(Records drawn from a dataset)
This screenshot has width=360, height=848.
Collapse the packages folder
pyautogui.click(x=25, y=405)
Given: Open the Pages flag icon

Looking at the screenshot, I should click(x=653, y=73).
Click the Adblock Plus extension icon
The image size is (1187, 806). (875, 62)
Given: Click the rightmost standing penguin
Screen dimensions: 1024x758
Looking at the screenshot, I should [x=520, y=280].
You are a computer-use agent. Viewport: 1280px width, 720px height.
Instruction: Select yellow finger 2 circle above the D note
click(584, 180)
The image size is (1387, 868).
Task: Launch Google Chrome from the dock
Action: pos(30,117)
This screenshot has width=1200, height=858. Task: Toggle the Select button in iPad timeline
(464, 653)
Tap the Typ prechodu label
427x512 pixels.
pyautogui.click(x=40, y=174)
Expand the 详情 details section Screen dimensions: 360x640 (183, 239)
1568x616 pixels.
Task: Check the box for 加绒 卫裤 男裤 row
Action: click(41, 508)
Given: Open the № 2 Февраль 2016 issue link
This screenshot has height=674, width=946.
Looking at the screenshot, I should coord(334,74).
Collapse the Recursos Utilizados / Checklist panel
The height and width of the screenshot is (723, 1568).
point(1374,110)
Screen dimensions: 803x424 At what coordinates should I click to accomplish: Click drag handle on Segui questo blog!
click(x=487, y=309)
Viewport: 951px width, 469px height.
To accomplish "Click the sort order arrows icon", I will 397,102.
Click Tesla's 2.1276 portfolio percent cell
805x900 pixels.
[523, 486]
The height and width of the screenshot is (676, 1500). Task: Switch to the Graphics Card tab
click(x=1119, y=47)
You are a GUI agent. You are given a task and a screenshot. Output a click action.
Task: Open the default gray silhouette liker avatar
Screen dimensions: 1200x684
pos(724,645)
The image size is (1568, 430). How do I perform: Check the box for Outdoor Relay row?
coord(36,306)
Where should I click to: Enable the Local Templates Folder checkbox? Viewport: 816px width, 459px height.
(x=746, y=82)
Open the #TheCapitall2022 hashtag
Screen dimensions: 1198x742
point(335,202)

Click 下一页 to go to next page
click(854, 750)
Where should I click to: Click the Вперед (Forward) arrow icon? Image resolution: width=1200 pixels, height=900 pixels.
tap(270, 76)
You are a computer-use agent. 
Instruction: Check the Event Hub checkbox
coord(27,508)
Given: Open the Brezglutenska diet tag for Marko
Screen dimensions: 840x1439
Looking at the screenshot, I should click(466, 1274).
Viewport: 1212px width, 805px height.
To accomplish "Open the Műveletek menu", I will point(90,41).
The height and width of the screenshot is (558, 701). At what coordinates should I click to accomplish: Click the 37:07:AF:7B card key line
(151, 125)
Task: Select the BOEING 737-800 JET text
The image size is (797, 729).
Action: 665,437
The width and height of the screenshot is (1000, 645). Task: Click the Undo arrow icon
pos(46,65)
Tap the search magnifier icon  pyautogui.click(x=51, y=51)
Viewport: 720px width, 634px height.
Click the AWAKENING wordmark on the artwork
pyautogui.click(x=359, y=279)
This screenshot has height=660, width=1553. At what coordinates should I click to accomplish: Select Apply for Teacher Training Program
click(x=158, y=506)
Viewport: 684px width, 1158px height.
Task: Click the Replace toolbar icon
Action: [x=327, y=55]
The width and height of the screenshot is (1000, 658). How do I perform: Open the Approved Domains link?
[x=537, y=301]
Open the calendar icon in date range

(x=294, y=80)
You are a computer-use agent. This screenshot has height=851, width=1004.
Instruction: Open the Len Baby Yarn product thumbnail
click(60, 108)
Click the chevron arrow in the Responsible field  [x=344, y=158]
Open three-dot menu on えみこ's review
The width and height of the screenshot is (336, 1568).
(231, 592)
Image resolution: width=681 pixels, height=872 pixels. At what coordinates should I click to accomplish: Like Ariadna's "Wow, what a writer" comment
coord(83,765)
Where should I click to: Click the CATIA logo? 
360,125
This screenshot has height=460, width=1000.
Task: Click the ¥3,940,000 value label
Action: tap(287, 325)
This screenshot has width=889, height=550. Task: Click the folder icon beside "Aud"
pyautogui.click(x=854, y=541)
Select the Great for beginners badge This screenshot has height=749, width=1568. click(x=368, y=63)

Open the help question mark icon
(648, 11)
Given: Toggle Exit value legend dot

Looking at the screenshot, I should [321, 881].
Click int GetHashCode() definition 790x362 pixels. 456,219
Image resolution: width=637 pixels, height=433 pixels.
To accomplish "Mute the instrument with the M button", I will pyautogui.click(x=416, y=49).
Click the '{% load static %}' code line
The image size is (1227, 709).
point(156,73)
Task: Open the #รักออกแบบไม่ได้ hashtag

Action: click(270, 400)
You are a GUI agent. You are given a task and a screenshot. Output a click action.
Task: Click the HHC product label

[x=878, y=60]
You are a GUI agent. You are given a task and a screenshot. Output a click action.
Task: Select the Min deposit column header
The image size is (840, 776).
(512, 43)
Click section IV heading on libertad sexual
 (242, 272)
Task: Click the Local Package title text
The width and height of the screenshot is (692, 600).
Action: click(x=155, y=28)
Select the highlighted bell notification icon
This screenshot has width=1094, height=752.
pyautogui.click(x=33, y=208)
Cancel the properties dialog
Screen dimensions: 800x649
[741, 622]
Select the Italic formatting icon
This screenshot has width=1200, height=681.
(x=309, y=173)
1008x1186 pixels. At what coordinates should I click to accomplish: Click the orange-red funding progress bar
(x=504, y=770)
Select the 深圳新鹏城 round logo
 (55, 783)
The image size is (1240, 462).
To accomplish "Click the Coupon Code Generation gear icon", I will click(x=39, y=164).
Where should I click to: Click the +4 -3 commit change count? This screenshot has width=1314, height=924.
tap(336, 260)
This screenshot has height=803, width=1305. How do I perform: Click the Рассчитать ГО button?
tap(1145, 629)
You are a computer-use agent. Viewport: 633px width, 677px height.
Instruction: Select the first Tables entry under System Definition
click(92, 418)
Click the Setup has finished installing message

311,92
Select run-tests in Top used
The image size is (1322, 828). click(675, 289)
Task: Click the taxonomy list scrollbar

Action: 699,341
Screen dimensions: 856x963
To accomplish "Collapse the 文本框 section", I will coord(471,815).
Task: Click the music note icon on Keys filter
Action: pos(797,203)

**Exercise description:** The answer must be a single number: the count of lines in the entries that include "text".

**Answer for this exercise:** 2